HILLSBORO, Ore. — Glencoe High School junior Nisala Kalupahana has earned perfect scores on the college entrance SAT and ACT tests, both on his first try.
A perfect score on either test is noteworthy. Perfection on both tests is rare.
In the U.S. high school class of 2017, just 2,760 of some two million who took the ACT test had a perfect 36 score. Even a lower percentage of students earned the perfect 1600 on the SAT.
He learned of his SAT score during a U.S. History class.
“I dropped my phone. I was in shock. I really didn’t expect that," he said, laughing.
Classmate Sierra Nelson was there.
"My mouth dropped," Nelson said of her reaction when she heard the news. "Kinda just stood there in awe. I've never heard of that before and the whole class just erupted. It was insane."
Glencoe High School principal Claudia Ruff said she wasn't surprised about the score.
"Nisala's been here since middle school taking advanced courses and when I read the news, I knew it was him," Ruff said. "He's a well-rounded kid. He's an amazing kid, and again, I was not surprised."
Kalupahana has not made specific college plans. He has completed computer science internships with the Oregon International Air Show and with IBM. He also has a passion for graphic design.
The teen also played clarinet in the Westside Community Youth Orchestra. He also plays the piano, guitar and tenor saxophone.
OK, so what's the secret to a perfect score on the ACT and the SAT?
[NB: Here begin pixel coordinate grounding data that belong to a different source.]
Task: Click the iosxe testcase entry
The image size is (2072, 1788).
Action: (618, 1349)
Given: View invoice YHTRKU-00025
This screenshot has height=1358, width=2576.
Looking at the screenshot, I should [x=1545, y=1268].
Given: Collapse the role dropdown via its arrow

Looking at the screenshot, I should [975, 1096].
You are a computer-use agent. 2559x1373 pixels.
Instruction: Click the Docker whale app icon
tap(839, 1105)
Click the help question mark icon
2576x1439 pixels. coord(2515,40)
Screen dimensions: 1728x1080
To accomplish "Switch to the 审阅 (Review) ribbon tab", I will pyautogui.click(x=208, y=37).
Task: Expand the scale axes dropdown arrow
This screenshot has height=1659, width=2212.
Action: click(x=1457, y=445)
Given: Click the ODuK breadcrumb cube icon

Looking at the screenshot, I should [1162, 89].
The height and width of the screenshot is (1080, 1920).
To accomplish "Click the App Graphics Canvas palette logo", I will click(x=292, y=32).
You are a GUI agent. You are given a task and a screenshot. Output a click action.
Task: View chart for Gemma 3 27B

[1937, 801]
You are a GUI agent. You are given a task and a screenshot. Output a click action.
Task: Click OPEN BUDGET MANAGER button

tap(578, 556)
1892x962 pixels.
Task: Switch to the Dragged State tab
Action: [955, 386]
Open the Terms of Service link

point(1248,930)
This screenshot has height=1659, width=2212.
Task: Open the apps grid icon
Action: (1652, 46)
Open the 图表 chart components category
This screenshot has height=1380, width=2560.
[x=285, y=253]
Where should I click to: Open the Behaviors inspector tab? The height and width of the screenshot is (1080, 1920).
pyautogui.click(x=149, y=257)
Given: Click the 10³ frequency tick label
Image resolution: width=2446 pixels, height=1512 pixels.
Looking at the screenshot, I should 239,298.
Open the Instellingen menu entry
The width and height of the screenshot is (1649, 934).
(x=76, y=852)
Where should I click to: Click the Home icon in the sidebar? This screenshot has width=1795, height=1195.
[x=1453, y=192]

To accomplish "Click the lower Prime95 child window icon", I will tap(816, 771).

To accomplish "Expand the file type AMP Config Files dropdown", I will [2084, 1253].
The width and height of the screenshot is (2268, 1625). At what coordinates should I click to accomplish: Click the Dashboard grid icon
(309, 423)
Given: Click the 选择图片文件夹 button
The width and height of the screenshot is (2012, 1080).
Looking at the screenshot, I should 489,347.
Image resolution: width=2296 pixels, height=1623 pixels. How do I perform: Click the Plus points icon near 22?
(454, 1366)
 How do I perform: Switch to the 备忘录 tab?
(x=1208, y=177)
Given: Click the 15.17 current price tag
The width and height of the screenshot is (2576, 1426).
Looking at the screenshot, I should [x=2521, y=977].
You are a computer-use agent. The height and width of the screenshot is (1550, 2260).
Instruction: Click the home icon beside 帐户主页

"The secret is doing practice tests," Nisala said. "Its learning how the test works. Because the test doesn't test subject content as much as how good you are taking the test itself. It's a skill in itself."
While he could be excused for considering himself on a different intellectual plane than his classmates, he does not go there.
"As you're walking around are you just looking at the other kids going, 'I am so much smarter than you?' No! Haha, no!," he said. "I mean, everyone's smart at their own thing right? And in my opinion a standardized test does not say much about your intelligence at all. It tells you how good you are taking a test right? It's one thing right?"